Ça s’affole chez les faiseurs d’opinion : Wikipédia ose documenter leurs magouilles, et ça, c’est trop pour Le Point ! Courriels d’intimidation, éditos rageurs et tribunes d’éditocrates, la meute est lâchée.
Le 17 février, des bénévoles de Wikipédia dénoncent des pressions du journal pour museler les critiques. Le lendemain, Le Point réplique avec un papier où il vomit sur Mediapart, Acrimed et Reporterre, trop souvent cités sur sa fiche. Puis le 19, le boss du journal Étienne Gernelle enfonce le clou avec un édito où il chouine sur la « dérive » de l’encyclopédie.
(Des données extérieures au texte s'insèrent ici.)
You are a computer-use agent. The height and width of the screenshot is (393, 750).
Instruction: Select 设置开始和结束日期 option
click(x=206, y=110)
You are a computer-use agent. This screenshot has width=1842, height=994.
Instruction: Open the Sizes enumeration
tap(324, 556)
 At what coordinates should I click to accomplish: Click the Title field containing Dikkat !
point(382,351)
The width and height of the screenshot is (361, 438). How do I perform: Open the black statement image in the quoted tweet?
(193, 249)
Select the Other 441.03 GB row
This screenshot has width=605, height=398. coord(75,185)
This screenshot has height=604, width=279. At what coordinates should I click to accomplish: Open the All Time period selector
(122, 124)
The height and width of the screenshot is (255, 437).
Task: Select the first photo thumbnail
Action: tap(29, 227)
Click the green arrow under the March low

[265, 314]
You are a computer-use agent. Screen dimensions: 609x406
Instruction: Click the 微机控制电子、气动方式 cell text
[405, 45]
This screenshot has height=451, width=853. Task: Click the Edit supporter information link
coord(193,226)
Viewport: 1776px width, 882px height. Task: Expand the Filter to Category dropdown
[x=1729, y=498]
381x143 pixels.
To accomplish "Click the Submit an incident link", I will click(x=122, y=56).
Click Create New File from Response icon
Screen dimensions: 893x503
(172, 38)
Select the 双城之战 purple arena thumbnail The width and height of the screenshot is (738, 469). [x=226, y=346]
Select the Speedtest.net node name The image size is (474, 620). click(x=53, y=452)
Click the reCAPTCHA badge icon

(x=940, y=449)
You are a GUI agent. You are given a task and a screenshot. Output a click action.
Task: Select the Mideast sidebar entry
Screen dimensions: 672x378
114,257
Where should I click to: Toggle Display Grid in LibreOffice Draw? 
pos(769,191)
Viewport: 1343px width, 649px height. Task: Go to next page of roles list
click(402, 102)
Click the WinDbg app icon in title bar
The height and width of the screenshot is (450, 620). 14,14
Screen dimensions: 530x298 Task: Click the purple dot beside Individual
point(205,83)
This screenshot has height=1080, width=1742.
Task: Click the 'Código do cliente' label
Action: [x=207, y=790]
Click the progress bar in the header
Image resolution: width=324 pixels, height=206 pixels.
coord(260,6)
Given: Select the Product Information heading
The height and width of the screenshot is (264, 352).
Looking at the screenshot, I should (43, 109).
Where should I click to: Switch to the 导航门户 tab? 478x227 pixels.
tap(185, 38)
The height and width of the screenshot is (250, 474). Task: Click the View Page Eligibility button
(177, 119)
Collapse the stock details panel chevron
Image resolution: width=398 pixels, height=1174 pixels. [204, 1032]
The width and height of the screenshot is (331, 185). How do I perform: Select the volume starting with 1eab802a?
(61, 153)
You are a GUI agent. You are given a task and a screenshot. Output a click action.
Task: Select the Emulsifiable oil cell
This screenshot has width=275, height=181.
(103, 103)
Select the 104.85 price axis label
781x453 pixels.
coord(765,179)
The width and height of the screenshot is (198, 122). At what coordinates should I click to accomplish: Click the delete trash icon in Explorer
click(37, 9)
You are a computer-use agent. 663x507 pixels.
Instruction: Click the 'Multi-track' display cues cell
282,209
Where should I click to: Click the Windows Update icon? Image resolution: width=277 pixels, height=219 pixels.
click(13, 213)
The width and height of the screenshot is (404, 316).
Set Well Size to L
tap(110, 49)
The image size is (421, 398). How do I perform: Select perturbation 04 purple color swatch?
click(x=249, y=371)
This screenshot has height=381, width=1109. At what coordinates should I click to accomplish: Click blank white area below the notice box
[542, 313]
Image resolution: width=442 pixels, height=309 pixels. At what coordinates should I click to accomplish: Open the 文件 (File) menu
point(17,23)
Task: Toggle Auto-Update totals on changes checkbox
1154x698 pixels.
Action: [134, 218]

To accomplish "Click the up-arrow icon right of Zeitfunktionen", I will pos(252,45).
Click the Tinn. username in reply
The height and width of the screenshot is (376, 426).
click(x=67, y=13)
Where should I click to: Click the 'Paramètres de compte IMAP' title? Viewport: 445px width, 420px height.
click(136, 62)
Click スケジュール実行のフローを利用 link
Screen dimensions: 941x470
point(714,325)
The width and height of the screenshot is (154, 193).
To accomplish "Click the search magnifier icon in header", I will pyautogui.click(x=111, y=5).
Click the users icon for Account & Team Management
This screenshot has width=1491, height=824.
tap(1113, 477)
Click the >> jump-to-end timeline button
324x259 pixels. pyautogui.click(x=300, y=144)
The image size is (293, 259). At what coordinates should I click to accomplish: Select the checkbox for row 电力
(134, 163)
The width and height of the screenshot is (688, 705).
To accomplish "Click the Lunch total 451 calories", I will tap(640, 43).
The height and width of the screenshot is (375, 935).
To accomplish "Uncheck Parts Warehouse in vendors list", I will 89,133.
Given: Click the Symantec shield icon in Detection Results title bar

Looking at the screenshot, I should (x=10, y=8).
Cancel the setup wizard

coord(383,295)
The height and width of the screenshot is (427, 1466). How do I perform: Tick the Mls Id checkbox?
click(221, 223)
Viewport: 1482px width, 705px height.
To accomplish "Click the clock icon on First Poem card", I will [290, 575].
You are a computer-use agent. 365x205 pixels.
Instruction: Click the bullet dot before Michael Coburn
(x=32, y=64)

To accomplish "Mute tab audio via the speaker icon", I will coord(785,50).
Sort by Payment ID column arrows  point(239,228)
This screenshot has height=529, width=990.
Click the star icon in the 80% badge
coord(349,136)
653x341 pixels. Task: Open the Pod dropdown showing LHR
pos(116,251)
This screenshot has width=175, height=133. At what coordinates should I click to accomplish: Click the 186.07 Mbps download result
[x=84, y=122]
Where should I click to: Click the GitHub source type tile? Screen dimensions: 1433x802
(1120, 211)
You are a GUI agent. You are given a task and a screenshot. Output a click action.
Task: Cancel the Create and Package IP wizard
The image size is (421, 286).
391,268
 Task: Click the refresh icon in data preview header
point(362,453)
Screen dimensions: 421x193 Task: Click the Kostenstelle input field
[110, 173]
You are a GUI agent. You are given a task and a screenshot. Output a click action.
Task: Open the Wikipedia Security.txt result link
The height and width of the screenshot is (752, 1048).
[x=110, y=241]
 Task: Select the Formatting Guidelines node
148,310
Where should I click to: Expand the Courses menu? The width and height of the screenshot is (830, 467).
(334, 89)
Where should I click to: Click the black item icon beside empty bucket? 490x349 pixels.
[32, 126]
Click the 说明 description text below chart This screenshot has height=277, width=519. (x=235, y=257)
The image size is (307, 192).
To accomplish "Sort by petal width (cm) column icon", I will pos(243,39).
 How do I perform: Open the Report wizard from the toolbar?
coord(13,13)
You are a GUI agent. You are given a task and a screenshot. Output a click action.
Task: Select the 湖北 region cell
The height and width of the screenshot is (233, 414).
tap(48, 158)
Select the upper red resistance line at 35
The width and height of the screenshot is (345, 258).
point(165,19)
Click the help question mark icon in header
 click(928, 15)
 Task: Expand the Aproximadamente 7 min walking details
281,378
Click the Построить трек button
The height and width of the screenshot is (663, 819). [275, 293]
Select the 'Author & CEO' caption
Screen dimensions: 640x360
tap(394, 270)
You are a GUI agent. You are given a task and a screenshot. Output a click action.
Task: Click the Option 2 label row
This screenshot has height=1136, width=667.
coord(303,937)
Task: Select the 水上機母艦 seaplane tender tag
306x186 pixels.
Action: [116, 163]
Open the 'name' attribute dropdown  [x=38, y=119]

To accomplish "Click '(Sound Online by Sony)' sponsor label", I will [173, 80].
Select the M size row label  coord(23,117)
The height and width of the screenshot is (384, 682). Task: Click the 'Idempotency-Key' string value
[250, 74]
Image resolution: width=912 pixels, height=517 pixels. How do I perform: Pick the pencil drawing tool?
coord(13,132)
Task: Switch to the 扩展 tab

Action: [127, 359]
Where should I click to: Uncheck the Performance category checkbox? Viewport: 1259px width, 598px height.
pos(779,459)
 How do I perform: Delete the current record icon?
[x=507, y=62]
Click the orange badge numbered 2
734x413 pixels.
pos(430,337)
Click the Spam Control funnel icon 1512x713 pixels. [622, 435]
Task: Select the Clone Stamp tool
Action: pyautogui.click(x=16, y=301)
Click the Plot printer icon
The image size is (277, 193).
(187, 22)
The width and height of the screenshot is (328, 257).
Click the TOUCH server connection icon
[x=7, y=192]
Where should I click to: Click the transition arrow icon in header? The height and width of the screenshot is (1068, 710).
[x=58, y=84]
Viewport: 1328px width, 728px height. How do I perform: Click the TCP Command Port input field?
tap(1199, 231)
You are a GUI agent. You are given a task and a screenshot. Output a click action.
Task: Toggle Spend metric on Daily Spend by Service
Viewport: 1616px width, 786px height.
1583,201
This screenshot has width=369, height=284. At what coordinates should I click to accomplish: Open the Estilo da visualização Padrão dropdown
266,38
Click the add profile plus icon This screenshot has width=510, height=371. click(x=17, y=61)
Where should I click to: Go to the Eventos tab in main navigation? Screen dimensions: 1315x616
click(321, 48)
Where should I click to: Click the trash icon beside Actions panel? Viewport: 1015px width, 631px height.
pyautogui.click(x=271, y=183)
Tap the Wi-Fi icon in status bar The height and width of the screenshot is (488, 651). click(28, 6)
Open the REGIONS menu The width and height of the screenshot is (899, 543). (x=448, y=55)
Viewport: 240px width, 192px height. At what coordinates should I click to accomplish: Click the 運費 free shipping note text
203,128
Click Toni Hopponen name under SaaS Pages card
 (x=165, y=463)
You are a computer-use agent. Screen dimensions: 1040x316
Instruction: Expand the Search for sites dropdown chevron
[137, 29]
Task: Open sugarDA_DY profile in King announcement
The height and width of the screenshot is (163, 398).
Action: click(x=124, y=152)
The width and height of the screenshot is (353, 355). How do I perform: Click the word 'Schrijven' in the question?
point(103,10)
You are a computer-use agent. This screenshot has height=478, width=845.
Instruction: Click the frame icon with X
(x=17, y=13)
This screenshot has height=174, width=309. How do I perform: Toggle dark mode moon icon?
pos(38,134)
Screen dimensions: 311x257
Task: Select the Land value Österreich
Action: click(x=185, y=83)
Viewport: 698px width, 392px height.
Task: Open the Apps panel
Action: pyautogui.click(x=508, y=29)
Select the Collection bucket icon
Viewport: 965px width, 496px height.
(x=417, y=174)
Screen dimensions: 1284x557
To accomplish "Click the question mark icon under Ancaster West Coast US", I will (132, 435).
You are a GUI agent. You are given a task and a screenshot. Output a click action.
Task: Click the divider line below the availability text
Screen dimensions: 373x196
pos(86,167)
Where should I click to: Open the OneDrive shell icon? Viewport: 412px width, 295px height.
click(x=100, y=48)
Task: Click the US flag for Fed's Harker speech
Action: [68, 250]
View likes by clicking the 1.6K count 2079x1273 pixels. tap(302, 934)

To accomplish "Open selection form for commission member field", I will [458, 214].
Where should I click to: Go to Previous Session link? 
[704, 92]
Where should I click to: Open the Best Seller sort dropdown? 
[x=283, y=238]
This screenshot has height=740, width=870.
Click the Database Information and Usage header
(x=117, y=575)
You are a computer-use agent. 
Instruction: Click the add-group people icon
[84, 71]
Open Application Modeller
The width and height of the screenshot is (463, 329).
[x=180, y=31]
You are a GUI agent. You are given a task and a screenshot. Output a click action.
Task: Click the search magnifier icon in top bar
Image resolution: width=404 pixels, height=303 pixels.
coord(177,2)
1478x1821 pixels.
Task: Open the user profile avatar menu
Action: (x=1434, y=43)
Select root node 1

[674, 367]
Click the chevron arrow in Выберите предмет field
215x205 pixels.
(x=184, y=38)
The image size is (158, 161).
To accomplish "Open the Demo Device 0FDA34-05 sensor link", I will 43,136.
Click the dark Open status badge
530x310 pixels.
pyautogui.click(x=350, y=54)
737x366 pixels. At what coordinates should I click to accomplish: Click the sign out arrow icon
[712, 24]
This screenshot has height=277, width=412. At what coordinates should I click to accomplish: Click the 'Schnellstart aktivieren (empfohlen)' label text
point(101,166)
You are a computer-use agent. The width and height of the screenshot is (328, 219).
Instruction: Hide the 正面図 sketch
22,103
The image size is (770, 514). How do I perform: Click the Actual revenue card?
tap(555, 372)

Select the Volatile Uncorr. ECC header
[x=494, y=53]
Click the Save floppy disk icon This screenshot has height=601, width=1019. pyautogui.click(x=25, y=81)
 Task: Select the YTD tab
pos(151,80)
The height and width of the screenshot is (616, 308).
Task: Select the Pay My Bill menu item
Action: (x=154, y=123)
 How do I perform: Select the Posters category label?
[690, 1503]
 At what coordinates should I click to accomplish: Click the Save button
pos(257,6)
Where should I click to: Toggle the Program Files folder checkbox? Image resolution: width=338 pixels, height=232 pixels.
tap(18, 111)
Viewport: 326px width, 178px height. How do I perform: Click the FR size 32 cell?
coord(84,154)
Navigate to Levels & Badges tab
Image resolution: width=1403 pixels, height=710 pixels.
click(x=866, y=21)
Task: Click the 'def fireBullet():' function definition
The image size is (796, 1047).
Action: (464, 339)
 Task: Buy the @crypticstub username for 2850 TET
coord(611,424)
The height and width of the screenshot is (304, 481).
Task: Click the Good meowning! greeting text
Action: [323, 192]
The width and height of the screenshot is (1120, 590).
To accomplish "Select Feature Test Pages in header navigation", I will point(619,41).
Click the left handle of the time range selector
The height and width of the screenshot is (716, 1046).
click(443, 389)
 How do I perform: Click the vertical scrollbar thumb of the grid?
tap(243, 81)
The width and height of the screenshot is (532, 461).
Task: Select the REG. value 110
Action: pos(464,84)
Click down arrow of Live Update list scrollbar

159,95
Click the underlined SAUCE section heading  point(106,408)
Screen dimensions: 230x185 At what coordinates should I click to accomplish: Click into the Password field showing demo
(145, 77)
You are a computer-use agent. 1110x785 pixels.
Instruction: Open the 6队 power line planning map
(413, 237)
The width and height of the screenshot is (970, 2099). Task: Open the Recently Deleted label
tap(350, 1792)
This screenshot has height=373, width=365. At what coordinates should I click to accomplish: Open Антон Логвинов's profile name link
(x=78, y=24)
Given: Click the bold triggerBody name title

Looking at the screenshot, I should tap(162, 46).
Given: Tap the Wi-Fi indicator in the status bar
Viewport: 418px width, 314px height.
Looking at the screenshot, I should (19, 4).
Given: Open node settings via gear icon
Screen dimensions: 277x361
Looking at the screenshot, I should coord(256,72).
Et le 20, nouvelle charge : une tribune où une brochette de réacs se lamente sur la « désinformation » orchestrée par des contributeurs anonymes.
Le pompon ? Ces éditocrates, spécialistes du bidonnage et des attaques politiques, se découvrent soudain une passion pour l’intégrité du débat public. BHL, Polony, Enthoven, Fourest et toute la clique se serrent les coudes… pour défendre leur droit au mensonge sans contradiction.
Derrière cette offensive, une seule idée : verrouiller l’info, éliminer toute critique indépendante et s’assurer que le pouvoir médiatique reste aux mains des mêmes. Wikipédia dérange ? On attaque pour empêcher toute mise en perspective!